Given problem » Can you render the records below as a Markdown table with the columns "Row" and "Line", giving each line its own numbered row and leaving out blank lines?

╭─ Data rows

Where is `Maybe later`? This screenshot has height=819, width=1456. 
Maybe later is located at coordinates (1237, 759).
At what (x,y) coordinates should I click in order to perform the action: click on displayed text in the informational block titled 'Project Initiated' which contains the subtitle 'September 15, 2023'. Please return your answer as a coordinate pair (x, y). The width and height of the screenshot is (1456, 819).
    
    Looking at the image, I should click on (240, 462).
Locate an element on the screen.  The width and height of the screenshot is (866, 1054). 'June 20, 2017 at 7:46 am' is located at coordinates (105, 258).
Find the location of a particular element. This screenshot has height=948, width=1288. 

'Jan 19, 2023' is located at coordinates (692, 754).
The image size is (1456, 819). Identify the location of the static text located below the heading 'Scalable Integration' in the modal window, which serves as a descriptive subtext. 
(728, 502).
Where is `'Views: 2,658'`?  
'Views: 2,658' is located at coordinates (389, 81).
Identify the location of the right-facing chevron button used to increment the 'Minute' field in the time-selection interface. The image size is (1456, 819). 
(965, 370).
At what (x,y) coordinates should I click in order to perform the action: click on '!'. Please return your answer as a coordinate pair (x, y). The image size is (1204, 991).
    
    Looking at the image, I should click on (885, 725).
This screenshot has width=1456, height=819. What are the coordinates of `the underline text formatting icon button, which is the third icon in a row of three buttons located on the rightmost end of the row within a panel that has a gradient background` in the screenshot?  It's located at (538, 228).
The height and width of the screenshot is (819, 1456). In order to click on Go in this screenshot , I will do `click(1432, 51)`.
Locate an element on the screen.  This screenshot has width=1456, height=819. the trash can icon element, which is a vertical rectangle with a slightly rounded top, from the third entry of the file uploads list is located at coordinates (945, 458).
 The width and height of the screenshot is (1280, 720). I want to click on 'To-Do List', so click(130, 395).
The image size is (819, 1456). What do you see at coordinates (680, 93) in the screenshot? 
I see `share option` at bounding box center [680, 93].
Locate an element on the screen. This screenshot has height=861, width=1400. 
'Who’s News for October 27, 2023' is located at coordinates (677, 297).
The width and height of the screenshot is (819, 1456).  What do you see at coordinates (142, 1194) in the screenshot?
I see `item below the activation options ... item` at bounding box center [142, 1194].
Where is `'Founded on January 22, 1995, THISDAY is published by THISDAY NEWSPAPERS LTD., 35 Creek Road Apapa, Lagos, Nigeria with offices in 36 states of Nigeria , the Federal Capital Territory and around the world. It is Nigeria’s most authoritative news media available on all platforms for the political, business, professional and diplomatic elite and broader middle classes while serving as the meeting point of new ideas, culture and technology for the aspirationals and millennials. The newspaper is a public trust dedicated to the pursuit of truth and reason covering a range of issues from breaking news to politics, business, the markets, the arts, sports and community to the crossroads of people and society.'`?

╰─

The result »
| Row | Line |
|---|---|
| 1 | Where is `Maybe later`? This screenshot has height=819, width=1456.  |
| 2 | Maybe later is located at coordinates (1237, 759). |
| 3 | At what (x,y) coordinates should I click in order to perform the action: click on displayed text in the informational block titled 'Project Initiated' which contains the subtitle 'September 15, 2023'. Please return your answer as a coordinate pair (x, y). The width and height of the screenshot is (1456, 819). |
| 4 |     Looking at the image, I should click on (240, 462). |
| 5 | Locate an element on the screen.  The width and height of the screenshot is (866, 1054). 'June 20, 2017 at 7:46 am' is located at coordinates (105, 258). |
| 6 | Find the location of a particular element. This screenshot has height=948, width=1288.  |
| 7 | 'Jan 19, 2023' is located at coordinates (692, 754). |
| 8 | The image size is (1456, 819). Identify the location of the static text located below the heading 'Scalable Integration' in the modal window, which serves as a descriptive subtext.  |
| 9 | (728, 502). |
| 10 | Where is `'Views: 2,658'`?   |
| 11 | 'Views: 2,658' is located at coordinates (389, 81). |
| 12 | Identify the location of the right-facing chevron button used to increment the 'Minute' field in the time-selection interface. The image size is (1456, 819).  |
| 13 | (965, 370). |
| 14 | At what (x,y) coordinates should I click in order to perform the action: click on '!'. Please return your answer as a coordinate pair (x, y). The image size is (1204, 991). |
| 15 |     Looking at the image, I should click on (885, 725). |
| 16 | This screenshot has width=1456, height=819. What are the coordinates of `the underline text formatting icon button, which is the third icon in a row of three buttons located on the rightmost end of the row within a panel that has a gradient background` in the screenshot?  It's located at (538, 228). |
| 17 | The height and width of the screenshot is (819, 1456). In order to click on Go in this screenshot , I will do `click(1432, 51)`. |
| 18 | Locate an element on the screen.  This screenshot has width=1456, height=819. the trash can icon element, which is a vertical rectangle with a slightly rounded top, from the third entry of the file uploads list is located at coordinates (945, 458). |
| 19 |  The width and height of the screenshot is (1280, 720). I want to click on 'To-Do List', so click(130, 395). |
| 20 | The image size is (819, 1456). What do you see at coordinates (680, 93) in the screenshot?  |
| 21 | I see `share option` at bounding box center [680, 93]. |
| 22 | Locate an element on the screen. This screenshot has height=861, width=1400.  |
| 23 | 'Who’s News for October 27, 2023' is located at coordinates (677, 297). |
| 24 | The width and height of the screenshot is (819, 1456).  What do you see at coordinates (142, 1194) in the screenshot? |
| 25 | I see `item below the activation options ... item` at bounding box center [142, 1194]. |
| 26 | Where is `'Founded on January 22, 1995, THISDAY is published by THISDAY NEWSPAPERS LTD., 35 Creek Road Apapa, Lagos, Nigeria with offices in 36 states of Nigeria , the Federal Capital Territory and around the world. It is Nigeria’s most authoritative news media available on all platforms for the political, business, professional and diplomatic elite and broader middle classes while serving as the meeting point of new ideas, culture and technology for the aspirationals and millennials. The newspaper is a public trust dedicated to the pursuit of truth and reason covering a range of issues from breaking news to politics, business, the markets, the arts, sports and community to the crossroads of people and society.'`? |